Twelve thirty. Only two and a half hours before they came to collect my father, and I had to be there. If not, I’d be fined for failing to dispose of his body in a decent and timely manner. The report I was typing for Dr. Holmgren floated in and out of focus. His voice in my earpiece spoke of time slowing down near the point of death, and sent me right back to my father’s last moments, those endless minutes when he was able to breathe in, but not out again. My hands gripped the sides of my typewriter. Anthie was dipping some display paper in dye. I had to leave the room.
“Just going to fetch more cadmium red,” I told her, and fled to the archive room.
Anthie must have come to see why such a small task was taking me so long, and why I hadn’t waited until she’d finished the batch. I felt her arms around me. I wiped my tears and told her about my father.
“How on earth did you manage?”
“I dealt with the body, then went to register the death.”

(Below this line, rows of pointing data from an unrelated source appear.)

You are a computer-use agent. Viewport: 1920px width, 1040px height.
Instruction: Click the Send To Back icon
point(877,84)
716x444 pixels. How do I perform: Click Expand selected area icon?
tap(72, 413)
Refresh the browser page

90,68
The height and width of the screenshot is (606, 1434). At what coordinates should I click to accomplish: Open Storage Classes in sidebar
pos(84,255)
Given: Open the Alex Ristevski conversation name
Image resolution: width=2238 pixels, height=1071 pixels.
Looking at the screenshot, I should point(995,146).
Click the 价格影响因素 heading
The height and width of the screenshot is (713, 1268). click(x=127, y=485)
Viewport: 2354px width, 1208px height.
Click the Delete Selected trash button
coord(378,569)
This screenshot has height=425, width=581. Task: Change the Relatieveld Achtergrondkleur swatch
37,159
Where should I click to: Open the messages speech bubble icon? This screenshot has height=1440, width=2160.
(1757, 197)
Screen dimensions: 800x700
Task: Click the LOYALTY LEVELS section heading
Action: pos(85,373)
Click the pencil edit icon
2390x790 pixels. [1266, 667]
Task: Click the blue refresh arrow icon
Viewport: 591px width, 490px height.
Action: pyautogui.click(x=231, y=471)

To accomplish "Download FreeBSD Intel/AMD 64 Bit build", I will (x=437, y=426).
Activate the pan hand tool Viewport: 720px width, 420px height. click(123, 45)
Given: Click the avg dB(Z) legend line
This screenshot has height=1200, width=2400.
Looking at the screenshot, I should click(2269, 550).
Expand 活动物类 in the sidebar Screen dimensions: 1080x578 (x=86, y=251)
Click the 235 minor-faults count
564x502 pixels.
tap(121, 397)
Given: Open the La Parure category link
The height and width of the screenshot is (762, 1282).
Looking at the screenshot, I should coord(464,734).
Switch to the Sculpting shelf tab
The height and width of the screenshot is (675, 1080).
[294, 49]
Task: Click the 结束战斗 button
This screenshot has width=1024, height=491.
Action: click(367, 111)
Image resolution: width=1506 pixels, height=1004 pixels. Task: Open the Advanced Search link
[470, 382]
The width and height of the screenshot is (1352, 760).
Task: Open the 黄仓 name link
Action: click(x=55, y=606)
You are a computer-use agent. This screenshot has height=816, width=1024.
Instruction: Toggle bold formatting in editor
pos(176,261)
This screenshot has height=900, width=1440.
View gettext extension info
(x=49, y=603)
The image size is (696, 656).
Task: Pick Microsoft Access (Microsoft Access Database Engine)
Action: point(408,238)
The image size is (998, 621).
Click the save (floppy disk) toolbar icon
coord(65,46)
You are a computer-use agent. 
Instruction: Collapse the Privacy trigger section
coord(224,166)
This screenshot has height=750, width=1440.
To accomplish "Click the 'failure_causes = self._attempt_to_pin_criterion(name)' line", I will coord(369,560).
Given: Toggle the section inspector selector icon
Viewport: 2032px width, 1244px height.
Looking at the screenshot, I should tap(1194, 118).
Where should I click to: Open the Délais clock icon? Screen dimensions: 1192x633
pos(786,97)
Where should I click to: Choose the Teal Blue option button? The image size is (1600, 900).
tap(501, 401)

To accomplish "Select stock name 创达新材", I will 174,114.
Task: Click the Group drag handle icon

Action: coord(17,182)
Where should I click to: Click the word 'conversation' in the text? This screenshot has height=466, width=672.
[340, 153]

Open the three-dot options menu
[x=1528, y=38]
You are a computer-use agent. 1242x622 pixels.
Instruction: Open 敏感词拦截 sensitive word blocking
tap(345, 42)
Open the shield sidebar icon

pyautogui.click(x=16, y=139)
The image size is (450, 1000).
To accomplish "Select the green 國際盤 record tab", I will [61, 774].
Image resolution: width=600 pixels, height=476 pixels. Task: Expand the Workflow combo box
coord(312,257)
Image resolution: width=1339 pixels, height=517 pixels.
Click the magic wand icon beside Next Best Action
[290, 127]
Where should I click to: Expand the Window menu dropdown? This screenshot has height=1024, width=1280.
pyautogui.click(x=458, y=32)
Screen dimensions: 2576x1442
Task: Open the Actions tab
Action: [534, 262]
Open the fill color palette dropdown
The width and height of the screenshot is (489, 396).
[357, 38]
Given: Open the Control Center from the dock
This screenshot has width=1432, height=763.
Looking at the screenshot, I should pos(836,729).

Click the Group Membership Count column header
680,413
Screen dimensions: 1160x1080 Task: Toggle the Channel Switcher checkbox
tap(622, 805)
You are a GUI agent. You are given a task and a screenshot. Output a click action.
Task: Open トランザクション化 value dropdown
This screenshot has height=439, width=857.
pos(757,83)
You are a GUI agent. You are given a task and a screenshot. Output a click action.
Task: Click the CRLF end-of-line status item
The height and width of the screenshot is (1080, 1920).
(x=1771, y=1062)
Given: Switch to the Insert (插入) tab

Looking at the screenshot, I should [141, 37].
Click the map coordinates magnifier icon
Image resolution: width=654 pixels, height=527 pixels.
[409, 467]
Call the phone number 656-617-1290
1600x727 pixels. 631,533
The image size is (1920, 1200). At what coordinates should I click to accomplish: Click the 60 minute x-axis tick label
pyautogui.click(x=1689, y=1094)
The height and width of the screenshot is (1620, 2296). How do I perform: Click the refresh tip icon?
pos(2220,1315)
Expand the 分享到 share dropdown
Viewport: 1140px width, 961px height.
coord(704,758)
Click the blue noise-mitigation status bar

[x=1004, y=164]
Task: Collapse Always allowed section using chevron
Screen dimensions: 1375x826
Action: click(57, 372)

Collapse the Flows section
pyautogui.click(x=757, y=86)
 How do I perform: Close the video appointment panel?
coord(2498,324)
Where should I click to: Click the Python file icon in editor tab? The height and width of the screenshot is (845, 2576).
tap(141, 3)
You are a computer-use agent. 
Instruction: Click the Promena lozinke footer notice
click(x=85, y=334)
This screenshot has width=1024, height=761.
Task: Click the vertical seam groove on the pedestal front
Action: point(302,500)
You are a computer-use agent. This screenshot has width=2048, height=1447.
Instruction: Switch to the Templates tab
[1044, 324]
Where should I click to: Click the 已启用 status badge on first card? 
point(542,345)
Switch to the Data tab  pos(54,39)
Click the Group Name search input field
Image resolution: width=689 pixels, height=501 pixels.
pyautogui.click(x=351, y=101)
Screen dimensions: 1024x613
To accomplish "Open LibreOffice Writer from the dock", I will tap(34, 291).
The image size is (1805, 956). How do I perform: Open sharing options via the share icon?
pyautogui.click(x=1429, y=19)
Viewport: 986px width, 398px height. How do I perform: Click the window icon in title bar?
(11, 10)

“Oh, Elisabeth,” she whispered. “How did you know what to do?”
“I watched my father lay my mother out.” I blinked and bowed my head. “There wasn’t any money for the full ministrations of an undertaker then, either. They’re coming to collect his body this afternoon. They’ll cremate him with everyone else next Friday.” I hadn’t wanted to speak of any of this, much less think about where my father was really going. What was it about the way Anthie presented herself that so unfastened me?
“Your mother?”
I nodded. “Yes. We lost her to the meat epidemic.”
Anthie shook her head. “You must feel so alone.” It was a simple sentence, but she manage to embed within it total understanding. “But Elisabeth—you said they are coming for his body this afternoon. Will you be allowed to leave work early?”